Apesar da prontidão com que o califa exigia a obediência de seus súditos, não se aborreceu com o silêncio de Sidi Noman. Percebeu que o jovem não se atrevia explicar-se diante dele porque havia sido desencorajado pelo tom de voz com que emitira a ordem, ou porque que, em sua narrativa, haveria coisas que não queria revelar.

— Sidi Noman — disse o califa a fim de tranquilizá-lo —, não te inquietes. Comporta-te como quem não se dirige ao califa, mas a um amigo que te pede a palavra. Se há algo em teu relato pelo qual deves temer, ou que creias que possa ofender-me, desde agora eu te perdoo.
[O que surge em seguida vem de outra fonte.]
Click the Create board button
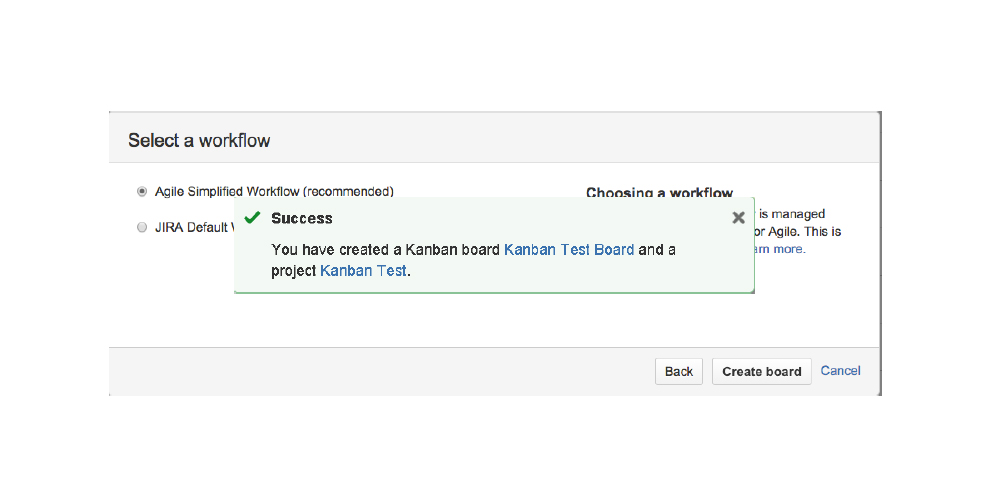Image resolution: width=1000 pixels, height=503 pixels. click(x=761, y=371)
Fala sem inquietação ou temor, abre para mim o teu coração, não me ocultando nada, como ao melhor de teus amigos.

Reanimado com as últimas palavras do califa, Sidi Noman tomou a palavra:

“— Comandante dos crentes, apesar do acanhamento que deve apoderar-se de quem quer que se aproxime de vossa majestade e ao esplendor de teu trono, não creio, contudo, que isto me tolhesse as palavras a ponto de faltar com a obediência que lhe devo, atendendo a seus desejos em qualquer outra particularidade que na atualidade exigisse de mim. Não me atreverei a dizer que eu seja um homem virtuoso, mas não sou tão perverso para cometer, sobretudo voluntariamente, qualquer ato que viole as leis, ou mesmo temer os seus rigores. Mas, por saudáveis que sejam as minhas intenções, reconheço que pequei por ignorância. Foi isto o que me aconteceu. Por isto, não me fio no perdão que vossa majestade houve de me conceder antes mesmo de ouvir-me. Ao contrário, eu me sujeito à sua justiça, e a ser castigado, se o merecer. Confesso que o trato que dou a minha égua há algum tempo, como vossa majestade bem presenciou, é singular, cruel e escandaloso. Mas, como tenho sobejantes motivos para assim proceder, creio que vossa majestade julgará que sou mais digno de compaixão do que de castigo. Mas não quero entreter vossa majestade com tão fastidiosos preâmbulos.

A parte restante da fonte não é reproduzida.